The crucial element of this decision, which establishes the operating system, is as follows:
The BRSA reduced the weighting of the securities applied to these assets for banks holding asset-backed securities (VDMK) to 0 (zero). Risk weighting is important in the calculation of the capital ratio of banks. The BRSA risk weight, which was reduced to zero by the BRSA, was 1.250%. This is a banker "Make risky securities risk free" as described. Indeed, when the BRSA decision is read carefully, this step is the most critical step between the interconnected steps to save the housing sector. According to the decision, the new zero risk weighting application will be limited to issues issued within one year.
The framework and stages of the decision on the ARSR are as follows:
3.2 EXPORTATION OF CIVILIZATION
– Decision banks of Turkey BRSA banks participation was announced in writing by the Union, dated November 21, here 2018.

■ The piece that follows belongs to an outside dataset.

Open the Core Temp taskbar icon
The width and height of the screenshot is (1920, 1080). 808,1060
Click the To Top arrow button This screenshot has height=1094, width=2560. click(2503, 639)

– Two days later, the Capital Markets Board (CMB) announced a major decision with its November 23 newsletter. Development Bank of Turkey (TKB) in the body of the Asset Finance Fund has 3 billion 250 million TL export authority backed by receivables. The beginning of the operation will constitute this export authorization. With the issuance of the VDMK by MARA, it is planned to replace the mortgage securities (İTMK), which banks are currently issuing for housing loans otek live İp. In that decision, the BRSA reduced the risk ratio to zero in the calculation of the capital adequacy ratio of VDMK, which means that this document is assimilated to debt securities denominated in national currency (GDS). In the next critical phase, a role is assigned to the Central Bank. The Central Bank should accept these papers as collateral. These papers are being modified with the public securities held by the Central Bank as collateral. It is expected that the redeemed GDS will be converted into cash on the Treasury and BIST bond market. Thus, the possibility to lend again to public banks is offered.
LIQUIDITY OF WHAT
One of the main challenges of this seemingly perfect plan is "Independent" How the central bank will accept this task. On the other hand, in the secondary markets to be created to provide liquidity, it is emphasized that the entire burden of return to the Treasury will be very problematic in the future. Some bankers say this plan recalls the table leading to the 2008 mortgage crisis arising from the imprecise use of derivatives. Although the plan was announced to the sector, Sır Queuing from other sectors connected with anxiety.